Bu şekildeki tespitim özellikle son günlerde çocuklarımıza karşı toplumda zalimce yapılan eylemler ve alçakça işlenen fiiller karşısında daha da önem taşımaktadır. Geçen gün Ceylin isimli bir küçük yavrumuz, yakın komşusu tarafından vahşice öldürülmüştür. “10 yaşındaki bu masum yavruya kıyanlar neden bu fiili işledi? Bu soru ayrı bir önemde olduğu gibi, masum Ceylin’e kıyan zalimler mevcut durumdan ve zayıf hukuk sisteminden cesaret aldı mı?”

Evet, bu iki sorunun birincisinin cevabı çok önemli değildir. “Ceylin’i öldüren katil komşu, sapık idi, psikolojisi bozuk idi. Şu idi, bu idi diye yüzlerce söz sarfedilir.” Ancak ikinci sorunun cevabı mühimdir. “Katil komşu, idam cezasının olmamasından, Ülkemizde “kısasa kısas uygulaması” olmamasından cesaret aldı mı?” Bu bir olay özelinde, diğer tüm cinayet ve şiddet ile vahşilikleri dikkate alarak sorumuzu genişletecek olursak, “acımasız caniler ve masumlara şiddet uygulayan zalimler, eğer bu Ülkede idam cezası olsa ve bunun yanında sert kanunlar ve suçluyu anında cezalandıran bir sistem olsa, bu kadar kolay cinayet işlerler mi? Bu kadar fazla şiddet olayı meydana gelir mi?”
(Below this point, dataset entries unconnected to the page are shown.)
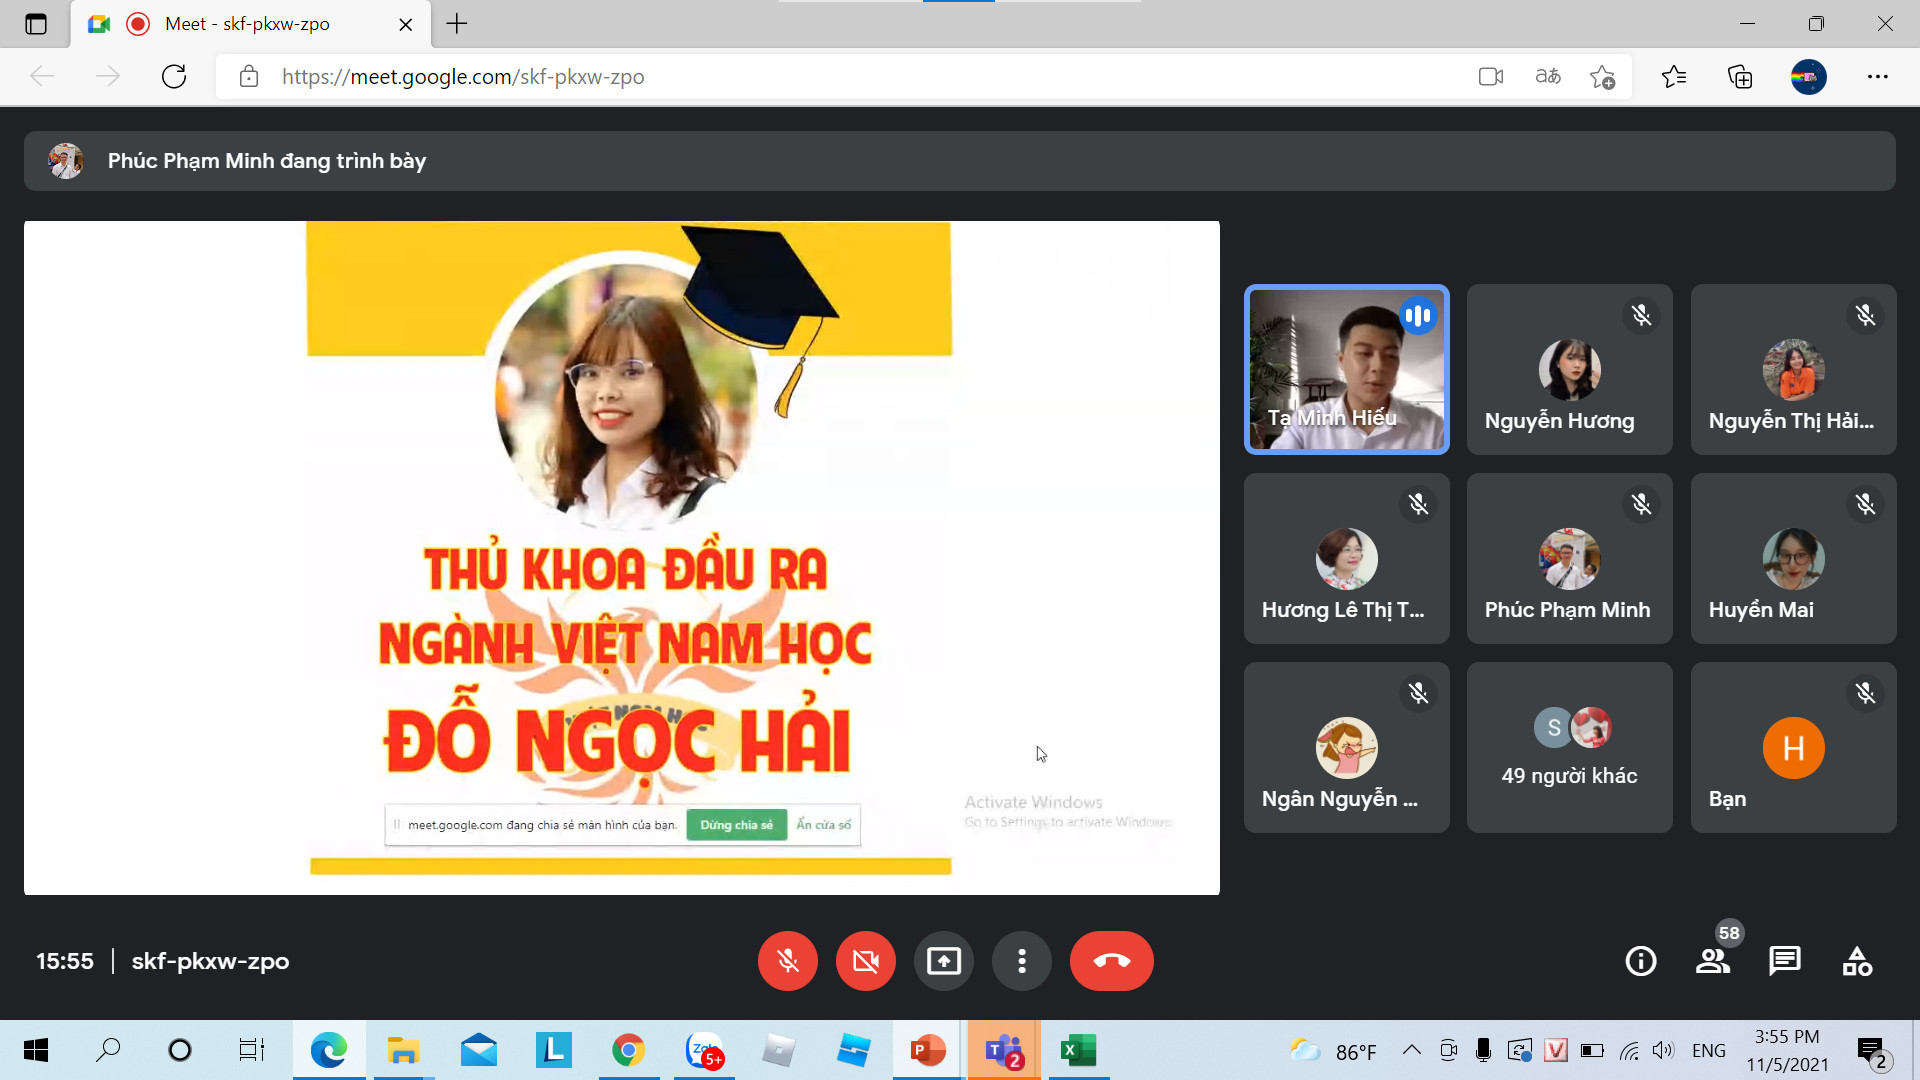Leave the call with red hangup button
The height and width of the screenshot is (1080, 1920).
[x=1111, y=961]
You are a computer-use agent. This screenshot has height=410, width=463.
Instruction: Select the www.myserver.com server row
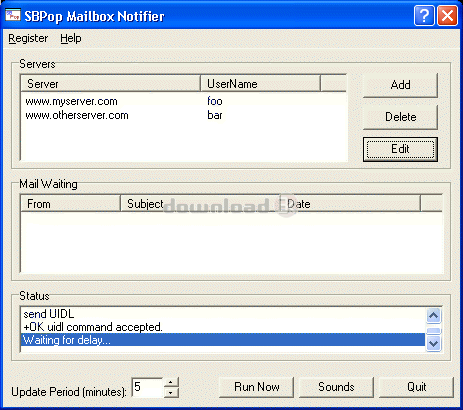point(184,101)
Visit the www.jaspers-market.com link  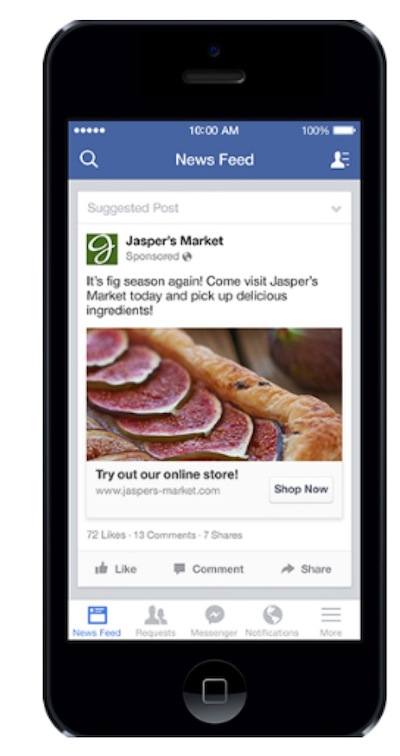coord(158,491)
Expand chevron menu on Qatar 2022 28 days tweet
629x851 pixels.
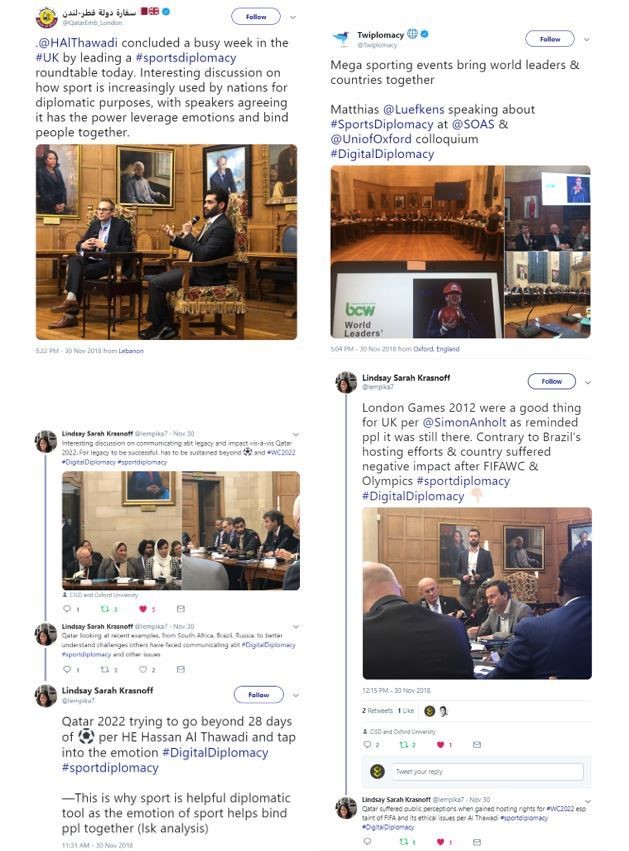point(296,695)
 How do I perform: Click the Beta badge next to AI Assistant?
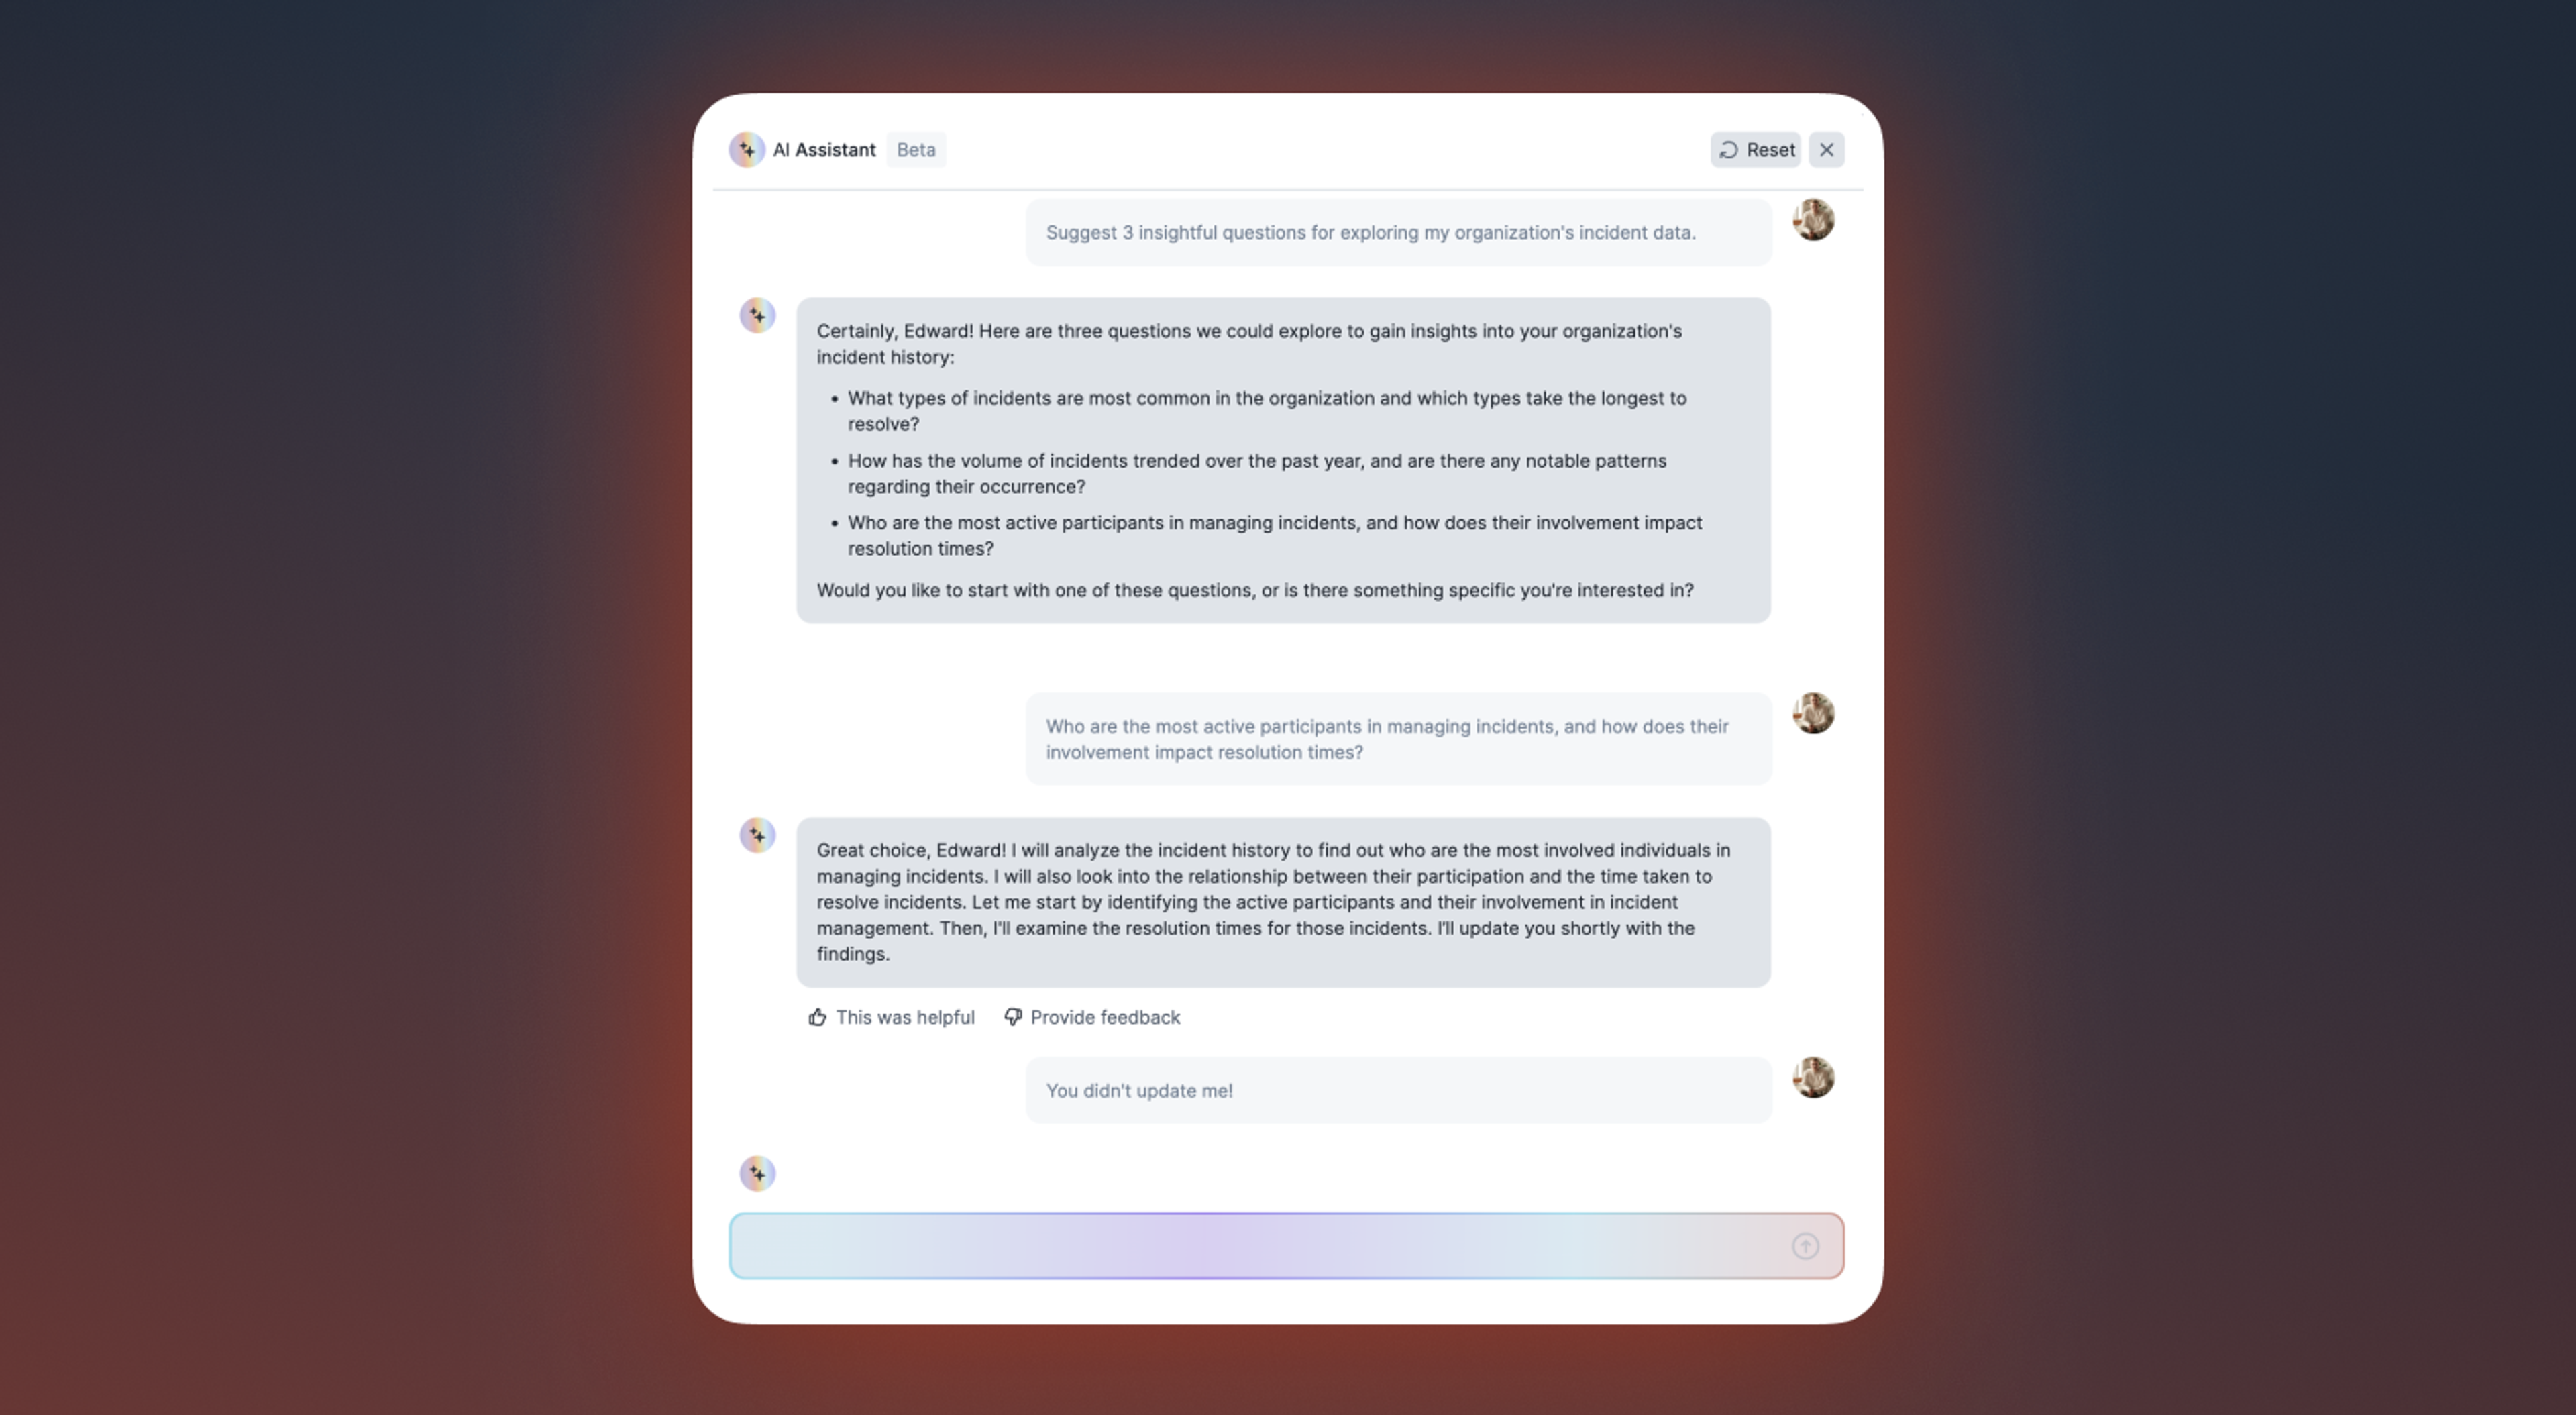click(x=916, y=150)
Benim cevabım nettir: “İdam cezası olsa ve güçlü bir hukuk yapımız ile adaletli bir nizamımız olsa, bu Ülkede bu kadar vahşilik işlenmez ve bu kadar cinayet meydana gelmez.” Maalesef, azgınlar, sapkınlar ve zalimler meydanı boş buldular ve geciken adaletten, zayıf hukuk sisteminden yararlanıyorlar. Geciken adalet, adalet değildir. Zayıf hukuk sistemi, zalimleri korur. “Biz geciken adalete de, zayıf hukuk sistemine de itiraz ediyoruz. İkisine de lanet olsun diyoruz.”

Yazımın sonlarına doğru, sosyal medyada sıkça dilendirilen şu söze yer vermek istiyorum: Söz Üstad Necip Fazıl Kısakürek’e aittir: Benim inandığım hukuk sisteminde, sabah bir masumun öldürüldüğünü duyarsanız, akşam darağacında sallanan birini görürsünüz.”

Biz “kısasa kısasın uygulandığı hukuk sistemine inanıyoruz” ve bu Ülkede tekrar biran önce “idam cezasının Türk Ceza Kanununda yer almasını beklediğimizi hassaten ifade ediyoruz.”

İdam cezasını kaldıranlara ve tekrar hukuk sistemine almayanlara hem bu Dünya’da ve hem de ahirette hakkımı helal etmediğimi açık ve net bir şekilde beyan ediyorum.